Clinton Hill Represents
The one thing that constantly amazes me about the dog shit problem in New York Shitty is that many people will complain about it, but few, very few, will actually step up to the plate. Shit or get off the pot— or more accurately, PUT UP OR SHUT UP!
I have parsed through enough chat rooms (where Brooklynites piss and moan ad nauseum about unattended dog poo in their respective ‘hoods) to become a bona fide shit cynic. Perhaps even a dog shit snob. “How bad can it possibly be in comparison to, say, Dupont Street, McGuinness Boulevard or THIS?” I ask myself. With good reason: Magic Johnson may very well pimp fund much of my block to build luxury condos, but I doubt he has enough ‘magic’ to motivate canines and humanoids not defecate here. And they do. A LOT.
My inner ‘Doubting Thomas’ was confirmed by the numerous comments I encountered from Prospect Heighters that had a distinctly vigilante tone, e.g.; take the offender’s picture and post it online, etc. Dime store Dirty Harrys (of dog shit). I have no doubt that these idle threats were issued from the comfort of air-conditioned (and dog shit free) cubicles contained within the numerous corporate dungeons that populate our fine city. The last time I went to Prospect Heights I got the distinct impression that it had become Park Slope Lite: a Park Slope for people too light on cash to live in Park Slope.* But I digress…

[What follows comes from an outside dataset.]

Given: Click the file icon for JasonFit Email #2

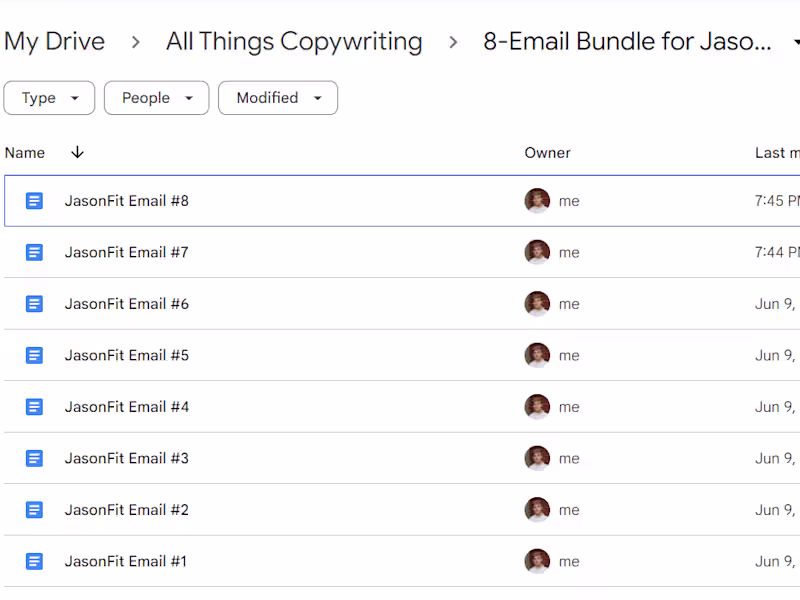Looking at the screenshot, I should point(34,510).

I, the Dog Shit Queen of Greenpoint, prefer to condemn the behavior, not the person— and get a few chuckles along the way. Which brings me to…
last week when Robin Lester of the Clinton Hill Blog responded to my solicitation for shit. She wrote:
Haven’t forgotten about sending the pics! I took a good crop this morning, so I should be able to send them tonight w/ info.
And she delivered:
All (were) taken on the west side of Waverly Avenue between Lafayette and Willoughby (2 blocks only), Clinton Hill, Brooklyn.
For those of you who are unfamiliar with the area in question, here it is:
And here is what she sent me…
One shit.
Two shits.
Three shits…
Four!
Five turds, six turds, seven turds and…
Much…
Much…
More!
Miss Heather
*This criticism is NOT directed at the earning power of Prospect Heights residents. I could care less about that (and I am undoubtedly much more poor than they are anyway). I hate the attitude— and the stroller moms. This ‘nabe is INCREDIBLY cool in its own right— why sully it by affecting Park Slope manners?
P.S.: Robin, give a shout out to Rosie Perez for me if/when you see her. She is fabulous. And, oh yeah, thanks for the shit!